→ **Exercise prompt**
Print the listing below word for word, keeping every line in its original order.

→ **Working data**

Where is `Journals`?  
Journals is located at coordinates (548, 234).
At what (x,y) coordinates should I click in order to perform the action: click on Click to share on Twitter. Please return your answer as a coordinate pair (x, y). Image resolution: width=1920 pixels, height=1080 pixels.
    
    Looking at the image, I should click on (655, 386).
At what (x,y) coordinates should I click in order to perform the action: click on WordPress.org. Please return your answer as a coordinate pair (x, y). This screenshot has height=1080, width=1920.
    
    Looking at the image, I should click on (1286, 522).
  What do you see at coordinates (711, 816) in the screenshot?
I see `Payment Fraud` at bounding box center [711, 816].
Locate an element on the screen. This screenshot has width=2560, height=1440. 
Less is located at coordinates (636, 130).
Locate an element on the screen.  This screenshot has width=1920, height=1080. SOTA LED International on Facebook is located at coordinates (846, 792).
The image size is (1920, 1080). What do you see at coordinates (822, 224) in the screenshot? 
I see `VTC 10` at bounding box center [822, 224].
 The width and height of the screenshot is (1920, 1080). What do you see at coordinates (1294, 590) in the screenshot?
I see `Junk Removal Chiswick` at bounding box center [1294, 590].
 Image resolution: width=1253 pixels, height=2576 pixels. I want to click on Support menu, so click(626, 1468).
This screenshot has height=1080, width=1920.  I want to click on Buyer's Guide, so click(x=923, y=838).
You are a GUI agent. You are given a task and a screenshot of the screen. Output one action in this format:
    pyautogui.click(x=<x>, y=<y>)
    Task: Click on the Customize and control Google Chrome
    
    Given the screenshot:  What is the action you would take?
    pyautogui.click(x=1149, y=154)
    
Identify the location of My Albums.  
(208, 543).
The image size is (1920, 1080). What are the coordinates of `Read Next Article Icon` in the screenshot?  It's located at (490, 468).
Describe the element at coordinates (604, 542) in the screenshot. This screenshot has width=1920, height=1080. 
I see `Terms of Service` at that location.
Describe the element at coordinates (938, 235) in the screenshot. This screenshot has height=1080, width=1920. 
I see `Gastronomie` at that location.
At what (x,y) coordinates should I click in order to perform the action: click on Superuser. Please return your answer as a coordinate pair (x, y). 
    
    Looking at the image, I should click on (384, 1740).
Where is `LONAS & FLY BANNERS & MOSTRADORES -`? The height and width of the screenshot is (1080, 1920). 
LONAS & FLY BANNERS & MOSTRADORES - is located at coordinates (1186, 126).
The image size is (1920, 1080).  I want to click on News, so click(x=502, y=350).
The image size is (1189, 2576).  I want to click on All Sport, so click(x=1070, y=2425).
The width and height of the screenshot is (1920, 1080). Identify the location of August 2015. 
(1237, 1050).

→ **Completed task**
Where is `Journals`?  
Journals is located at coordinates (548, 234).
At what (x,y) coordinates should I click in order to perform the action: click on Click to share on Twitter. Please return your answer as a coordinate pair (x, y). Image resolution: width=1920 pixels, height=1080 pixels.
    
    Looking at the image, I should click on (655, 386).
At what (x,y) coordinates should I click in order to perform the action: click on WordPress.org. Please return your answer as a coordinate pair (x, y). This screenshot has height=1080, width=1920.
    
    Looking at the image, I should click on (1286, 522).
  What do you see at coordinates (711, 816) in the screenshot?
I see `Payment Fraud` at bounding box center [711, 816].
Locate an element on the screen. This screenshot has width=2560, height=1440. 
Less is located at coordinates (636, 130).
Locate an element on the screen.  This screenshot has width=1920, height=1080. SOTA LED International on Facebook is located at coordinates (846, 792).
The image size is (1920, 1080). What do you see at coordinates (822, 224) in the screenshot? 
I see `VTC 10` at bounding box center [822, 224].
 The width and height of the screenshot is (1920, 1080). What do you see at coordinates (1294, 590) in the screenshot?
I see `Junk Removal Chiswick` at bounding box center [1294, 590].
 Image resolution: width=1253 pixels, height=2576 pixels. I want to click on Support menu, so click(626, 1468).
This screenshot has height=1080, width=1920.  I want to click on Buyer's Guide, so click(x=923, y=838).
You are a GUI agent. You are given a task and a screenshot of the screen. Output one action in this format:
    pyautogui.click(x=<x>, y=<y>)
    Task: Click on the Customize and control Google Chrome
    
    Given the screenshot:  What is the action you would take?
    pyautogui.click(x=1149, y=154)
    
Identify the location of My Albums.  
(208, 543).
The image size is (1920, 1080). What are the coordinates of `Read Next Article Icon` in the screenshot?  It's located at (490, 468).
Describe the element at coordinates (604, 542) in the screenshot. This screenshot has width=1920, height=1080. 
I see `Terms of Service` at that location.
Describe the element at coordinates (938, 235) in the screenshot. This screenshot has height=1080, width=1920. 
I see `Gastronomie` at that location.
At what (x,y) coordinates should I click in order to perform the action: click on Superuser. Please return your answer as a coordinate pair (x, y). 
    
    Looking at the image, I should click on (384, 1740).
Where is `LONAS & FLY BANNERS & MOSTRADORES -`? The height and width of the screenshot is (1080, 1920). 
LONAS & FLY BANNERS & MOSTRADORES - is located at coordinates (1186, 126).
The image size is (1920, 1080).  I want to click on News, so click(x=502, y=350).
The image size is (1189, 2576).  I want to click on All Sport, so click(x=1070, y=2425).
The width and height of the screenshot is (1920, 1080). Identify the location of August 2015. 
(1237, 1050).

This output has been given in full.